EXCERPT TO READ:
Well, you've got to multiply them left to right, right? But you can either do it this way, and then the last one, right? How else could you do it? Good. Good, Michael.
Right? If I put another one in, if I put another array in, there'd be even more ways. Okay?
It turns out that, well... If there are three arrays, it corresponds to the number of ways there are of having two node binary trees. Four arrays, three node binary trees.
Five arrays, four node binary trees. There's a relationship. They're the same. This connection is not obvious at all. You might get some intuition.
Maybe it makes some sense, but it's not obvious. And you're going to see why this is true much later in the course when we talk about combinatorics. But this is an introduction. This is what people who do discrete math care about.
They care about problems like this. They don't care about what's the best way to build a jet fighter airplane so that I minimize the resistance on the air wings. That's a continuous math problem. what's the ratio of height to width of a cylinder that has the most volume. That's a Campbell's soup production problem.
That's a continuous problem. It's not discrete math. Discrete math deals with stuff you can count, things you can get your hands on.
And ironically, sometimes getting your hands on something makes it actually even a little more difficult. Things you can count sometimes are really, really deep and tricky. Okay, questions about all this stuff? In doing discrete math, you're going to be doing proofs. Some of you have never done proofs before.
Some of you have. So we need to talk about what a proof is. It's a little tricky.
In reality, a proof is no more than just convincing somebody else that something's true. But mathematically, you'd like to be able to be a little more rigorous than that. I am not going to teach you this month how to be mathematicians.
I'm going to teach you about discrete math. So when I ask you to prove something, the definition that I want to use for a proof is you have convinced me or the TA or one of your colleagues, according to the standards of our class, that we believe that what you just said is true. It's a very vague definition, but we're not going to have you write formal, formal, formal proofs. It'll come close, but ask yourself whether you've been convincing.

DATA BLOCK:
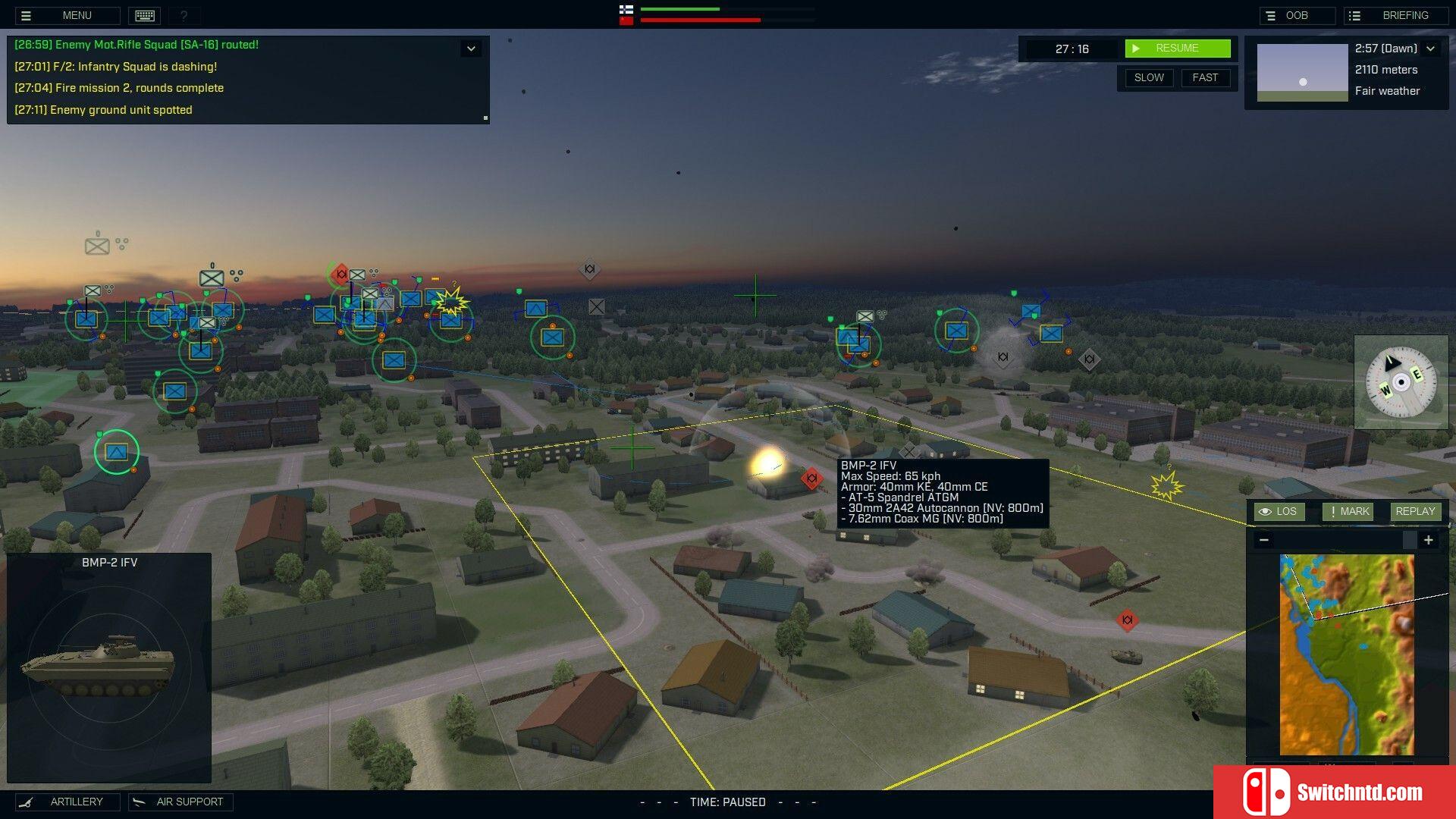Activate the MARK button
Image resolution: width=1456 pixels, height=819 pixels.
1348,512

TASKS TO COMPLETE:
[1] Please answer these questions about the discrete math lecture, one line each:
(a) How many arrays does the speaker match with three node binary trees?
(b) Which problem does the speaker call a Campbell's soup production problem?
(c) In reality, what does the speaker say a proof is?
[2] Resume the discrete math lecture in the same spoken voice, starting after its last sentence.

ANSWERS PROVIDED:
[1]
(a) Four arrays.
(b) Finding the ratio of height to width of a cylinder that has the most volume.
(c) No more than convincing somebody else that something's true.

[2]
Real proofs can be done at the bottom level, turning everything into logic, which we'll talk about later today. And nobody ever writes a proof like that because it's incomprehensible. The way you really explain a proof is you do interactively.
I give you some intuition. I do examples. Now then, if you want to... to write the proof up, what would you do? You would cover up all your tracks of how you discovered the theorem because there'd be all these dead ends.
You'd clean it all up. You'd present it from the very beginning to the very end in a nice, beautiful way. Lemma, lemma, theorem, corollary, conclusion. and the person who would read it on a desert island all by themselves could reconstruct your result because you've been completely rigorous and careful, even though they would take much, much longer to understand it than if you just sat with them for 10 minutes explaining your idea. So the best thing is to have a combination of both.
In class, I'm going to be explaining to you how things work. When I write proofs on the board and I explain it, they are not meant to be publishable. They're not meant to be reconstructed.
If you want to see good proofs for things, look in the textbook. That's where people have... have really written it out in detail so that if you were by yourself, you could read it and figure it out. There needs to be an understanding and an interaction when I'm explaining it, and that is always true. And you should always try to do your proofs, not by deciding what I'm going to write down next step, but by thinking of the idea and writing an English paragraph.
Just being communicative, and you'll get it right. All right, so in order to explain this, I'm going to do examples of two proofs. Really cool proofs are proofs by contradiction. Here's the first one. I'll explain what a proof by contradiction is as I go through these.
This proof is originally due to Aristotle, as far as anyone knows, and it's been copied many times and attributed to lots of other people, but he was the first one, I think, to actually write the argument down. A rational number is a number that can be written as a fraction, A over B, like two-thirds is a ratio. rational number.
1.4 is a rational number because it's 14 tenths. An irrational number is a number that can't be written as a fraction. So you need to know if there are any numbers that can't be written as fractions, and the square root of 2 is one of those numbers.
So here's a proof that the square root of 2 can't be written as a fraction. And it's a very clever proof because trying every fraction and seeing that it doesn't work is not a good proof, right? You do that forever.
So you need a better proof. So here's how the proof works. It's really clever.
The proof says, look, let's assume for the moment that the square root of 2 can be written as a fraction. And I'm going to show you something very strange happens. I'm going to convince you that if you can write the square root of 2 as a fraction, then the top and the bottom of that fraction both have to be even.
Well, that's a very strange fraction. Is there any fraction that the top and the bottom have to be even? I can just turn this into 2 over 1. Now the top and the bottom aren't even.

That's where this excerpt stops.